Adapted from Hillary Jordan’s novel of the same name by director Dee Rees (Pariah), Mudbound tells the tale of two families in post-WWII rural Mississippi, divided by race but tied together by the hard, hostile land that the title alludes to.
There’s Henry McAllan (Jason Clarke), who has brought his refined, city-bred wife, Laura (Carey Mulligan) into this hardscrabble world where he plans to work the land like his father, racist patriarch “Pappy” (Jonathan Banks). And there’s the black tenant farmers who live on the McAllans’ land, the god-fearing Hap Jackson (Rob Morgan), his wife Florence (Mary J. Blige), and their passel of children. The power dynamics are clearly defined along racial lines: this is the Jim Crow south, after all, and black men use the back door and don’t raise their eyes to their alleged betters.

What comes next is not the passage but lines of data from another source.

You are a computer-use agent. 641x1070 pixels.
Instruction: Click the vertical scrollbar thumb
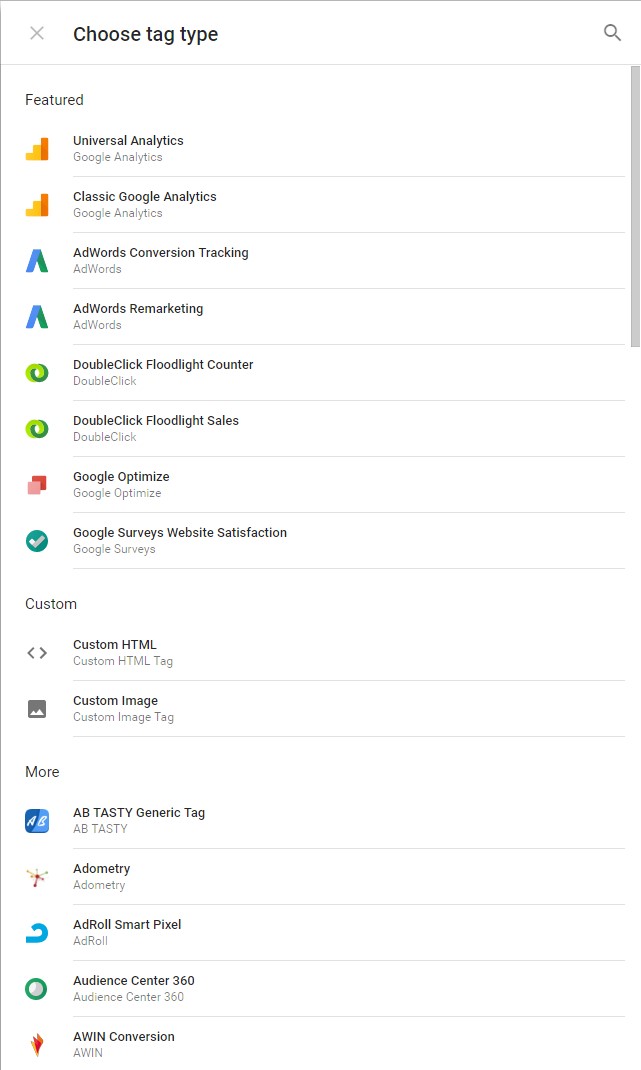click(635, 206)
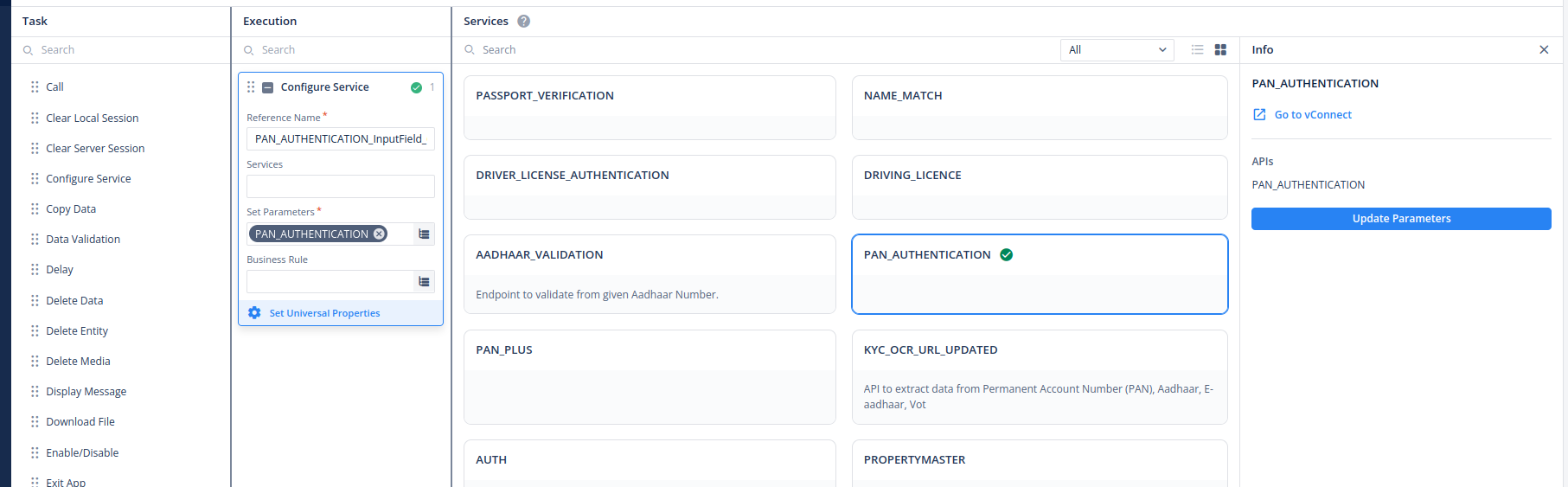This screenshot has height=487, width=1568.
Task: Close the Info panel
Action: (1544, 50)
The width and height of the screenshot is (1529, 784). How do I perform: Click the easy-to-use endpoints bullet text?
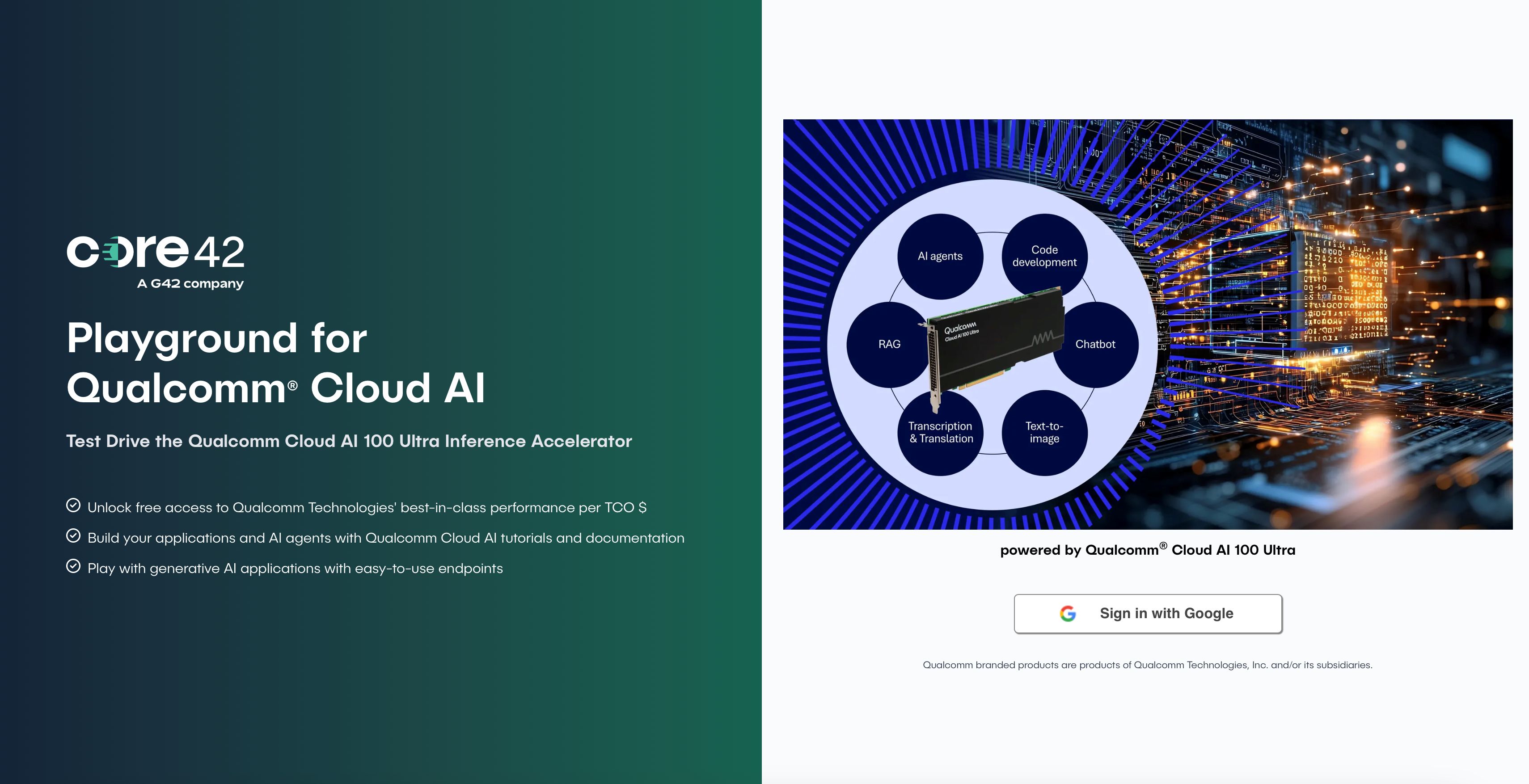295,569
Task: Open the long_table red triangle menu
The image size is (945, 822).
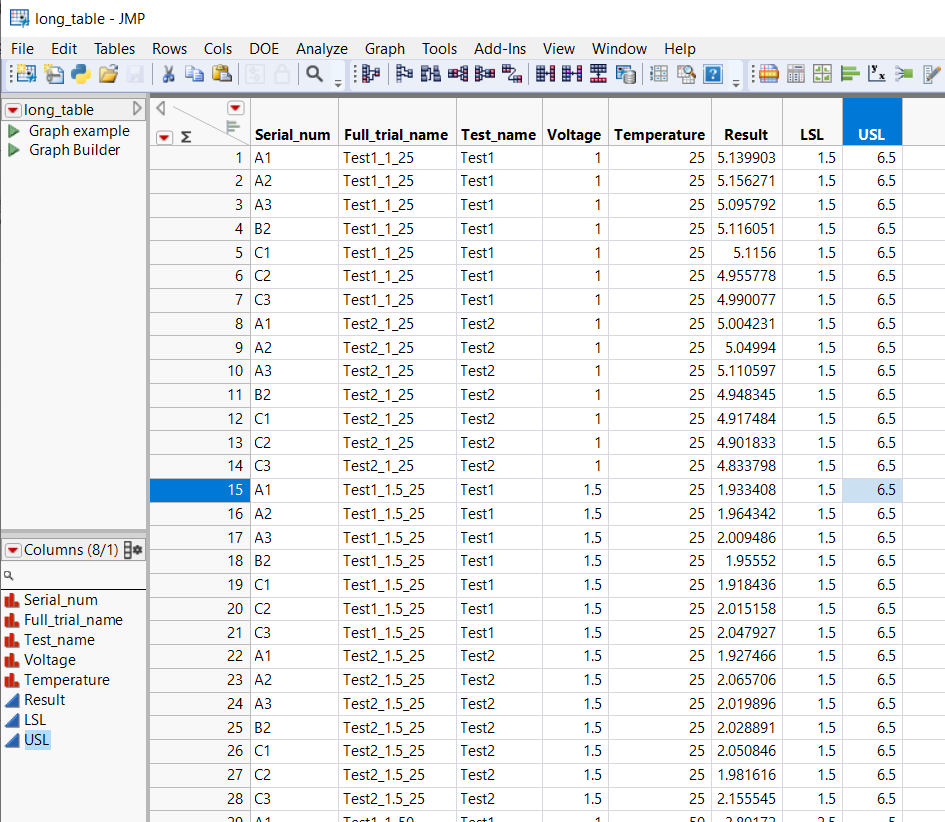Action: pyautogui.click(x=13, y=110)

The situation changes when to veterans return from their World War II service: Hap’s son Ronsel (Jason Mitchell), who served in the tank corps, and Henry’s brother Jamie (Garrett Hedlund), who flew bomber missions over Europe. Both are struggling with PTSD and their place in the world, and their wartime experiences bond them in friendship. Such a relationship, however, cannot be countenanced by the locals, and violence is inevitable.
Mudbound is handsomely shot, well acted and possessed of a rare and mournful lyricism, but it feels off by degrees. It’s issues are common to literary adaptations: a hesitancy when it comes to understanding what to keep and what to cut, where to focus the cinematic narrative. The friendship between Jamie and Ronsel is the obvious crux here, but director Rees and her co-writer, Virgil Williams, do their best to encompass as many voices and viewpoints from the source novel as they can, and in doing so muddy the waters somewhat, if you’ll pardon the expression.
What that gives us is an arresting portrait of a place, people, and time, but a weaker story than one might hope for, which leaves us with a very good movie instead of a great one. Still, there’s much to admire and enjoy here: uniformly strong performances (Blige is a quiet miracle, and let’s acknowledge that Hedlund is doing much better as a character actor than a leading man), a pinpoint sense of specificity and detail, a restrained, downbeat visual style that gives the characters room to live and the incidents we witness their full emotional weight. Still, while Mudbound is a very worthy film, that odd and nagging lack of coherence stops it from being the masterpiece it so very nearly is.